Abstract 4895

Background:

The treatment of primary central nervous system lymphoma (PCNSL) is characterized by high rates of toxicity and intracranial relapse despite initial response. High-dose methotrexate (HD-MTX), with or without cranial irradiation, has become the standard of care; combining this with other chemotherapeutic agents has improved complete remission rates but at the expense of increased treatment-related adverse events, particularly haematologic and neurologic toxicity. Cytarabine has been used in combination with etoposide (CYVE) as a salvage therapy for patients who have been refractory to or relapsed after HD-MTX-based regimens (Soussain C et al, J. Clin. Oncol. 2001; Soussain C et al, J. Clin. Oncol. 2008).
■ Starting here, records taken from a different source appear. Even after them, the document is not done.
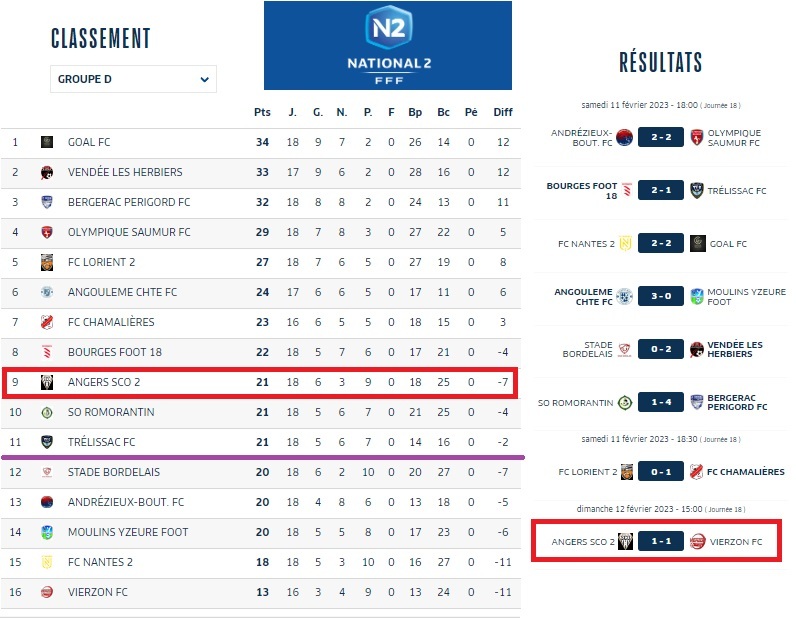Open the 0 - 1 Lorient vs Chamalières score

(x=661, y=472)
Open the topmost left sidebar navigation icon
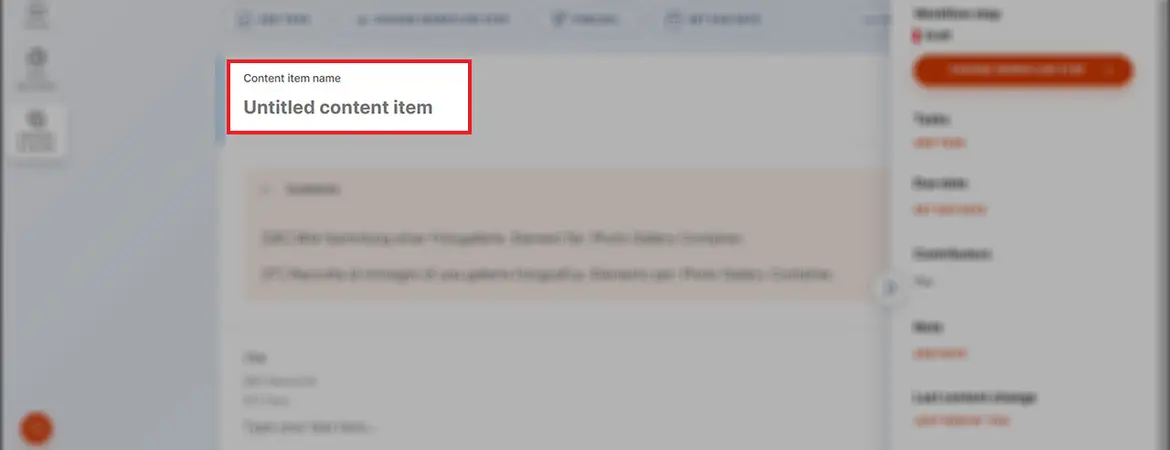The width and height of the screenshot is (1170, 450). click(37, 13)
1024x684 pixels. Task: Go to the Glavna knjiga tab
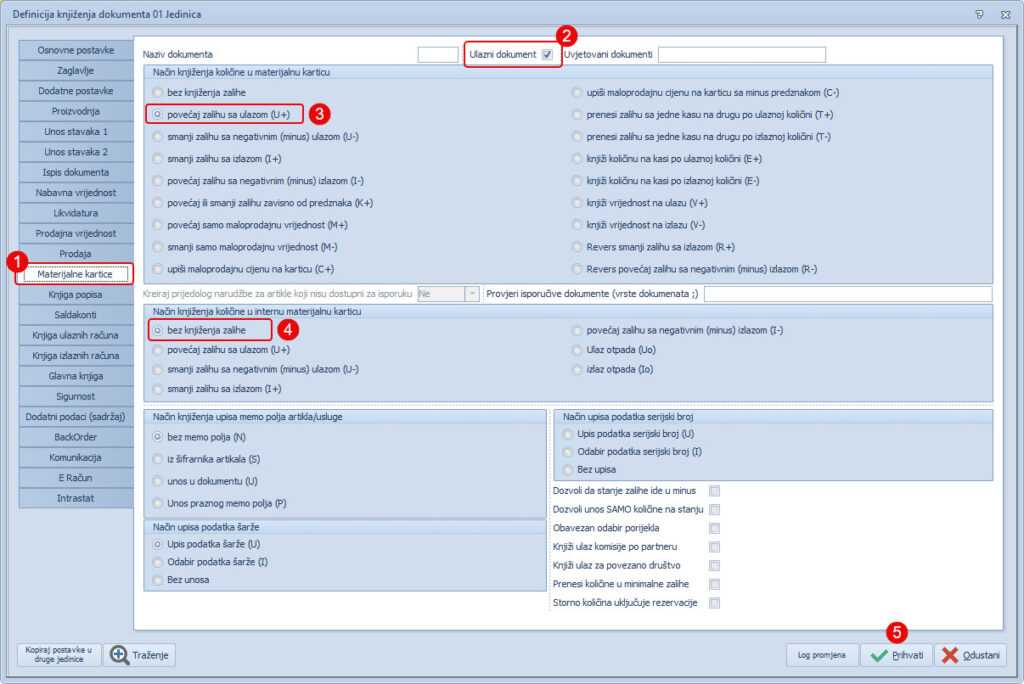click(x=75, y=376)
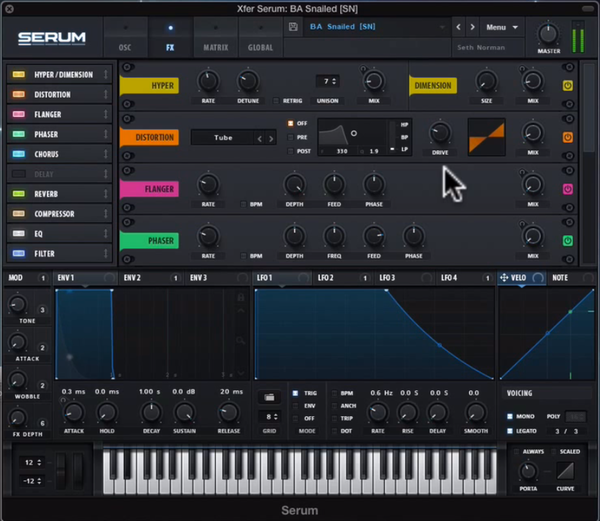Viewport: 600px width, 521px height.
Task: Toggle the Phaser effect power button
Action: coord(568,241)
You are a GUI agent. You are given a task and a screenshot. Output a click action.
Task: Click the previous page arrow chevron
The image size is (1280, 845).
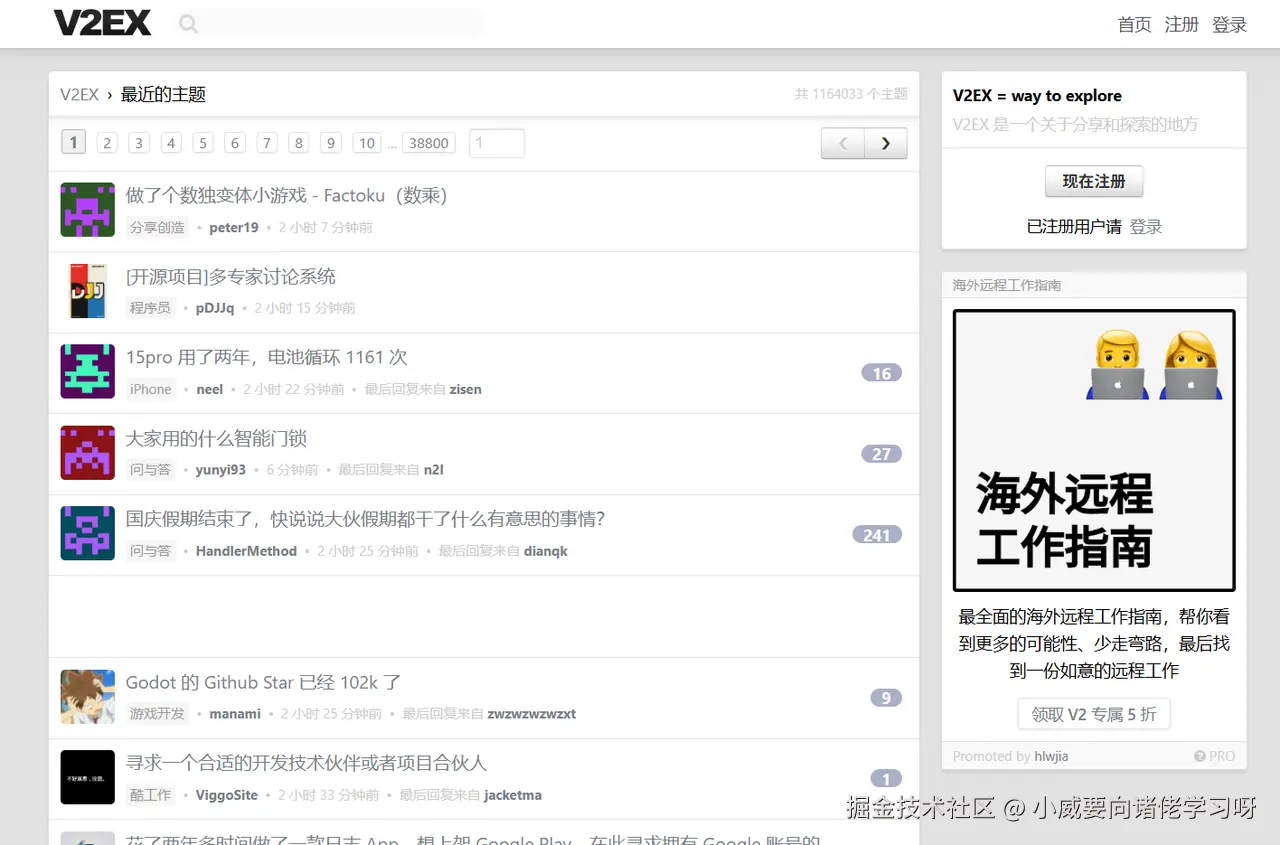[x=842, y=143]
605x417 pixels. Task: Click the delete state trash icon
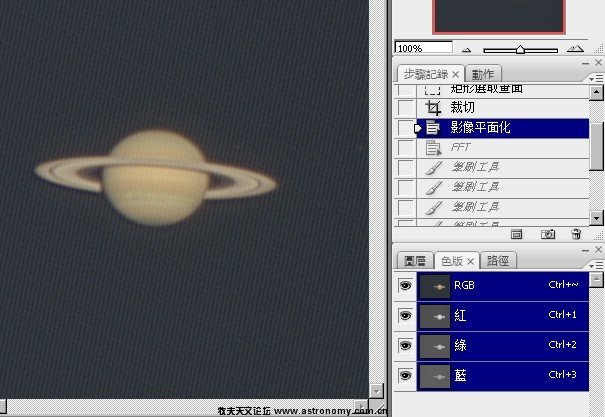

In these studies, cytarabine was given as an infusion at a dose of 50mg/m2/d over 12 hours on days 1–5, and at a dose of 2g/m2/d over 3 hours on days 2–5 with etoposide at 200mg/m2/d on days 2–5. Both responders and non-responders were eligible to proceed to autologous stem cell transplant (autoSCT) using a conditioning regimen of thiotepa 250mg/m2/d on days -9 to -7, busulfan 10mg/kg total dose po or 8mg/kg total dose iv over days -6 to -4, and cyclophosphamide 60 mg/m2/d on days -3 to -2. Median OS was 58.6 months in patients able to undergo autoSCT, but with significant neurotoxicity that may have been related in part to prior therapies.

Methods and Results:

Given its excellent CNS penetration, CYVE may be an effective regimen in previously untreated patients, with lower risk of neurotoxicity. We have used CYVE as a first-line therapy for patients with PCNSL who are potentially eligible for subsequent autoSCT. Between January 1, 2005 and December 31, 2009, 7 patients with a diagnosis of PCNSL were treated with first-line CYVE using the regimen described above. All were HIV negative, showed no disease outside of the CNS on bone marrow biopsy and staging CT or PET scan, and had biopsy-proven PCNSL with diffuse large B-cell histology. Median age was 55 (42-61) with 4 female and 3 male patients. Median International Extranodal Lymphoma Study Group Prognostic Index score was 2 (0-2), although in actuality may have been higher, as 4 patients were not able to undergo lumbar puncture at diagnosis. ECOG status was < 2 in 3 patients, ≥ 2 in 3 patients, and not documented in 1 case. Patients received a median of 2 cycles of CYVE (1-3), with 2 receiving concurrent rituximab and the 1 patient with intra-ocular lymphoma receiving post-adjuvant orbital radiation. No cranial radiation was administered. Five patients achieved CR and proceeded to autoSCT. Two patients had a PR but later died of progressive disease at day +48 and day +117, respectively. In both cases, however, the patients were suspected of having disease long before they were treated with CYVE. The first had presented 3 years prior to the diagnosis with a solitary brain lesion that resolved with decadron monotherapy before pathologic documentation. The second had had a brain biopsy that failed to show malignant disease 4 months before the PCNSL diagnosis was confirmed and treatment initiated. Median OS and PFS for the group have not yet been reached with mean follow-up of 657 days. Among the 5 patients who achieved CR, all patients remain alive in CR with a mean follow-up of 841 days (320-1262 days), or 28 months. Toxicities included at least 1 episode of febrile neutropenia in all 7 patients, 2 possible but unconfirmed cases of pulmonary aspergillosis, 2 cases of drug-induced hepatitis (with ALT > 3x ULN), 1 case of toxic epidermal necrolysis secondary to imipenem use during an episode of febrile neutropenia, 1 small bowel obstruction requiring surgical intervention, and 1 case of late grade 2 neurotoxicity presenting 3 years after treatment.

Conclusions:

In this small cohort of patients, first-line CYVE has shown to be highly effective (ORR 100%, CR 71%) with minimal long-term toxicity compared to that which is seen using it as a salvage therapy. When followed by autoSCT, long-term survival with preserved quality of life may be possible. A prospective study would be necessary to confirm these initial results in practice.

Disclosures:

No relevant conflicts of interest to declare.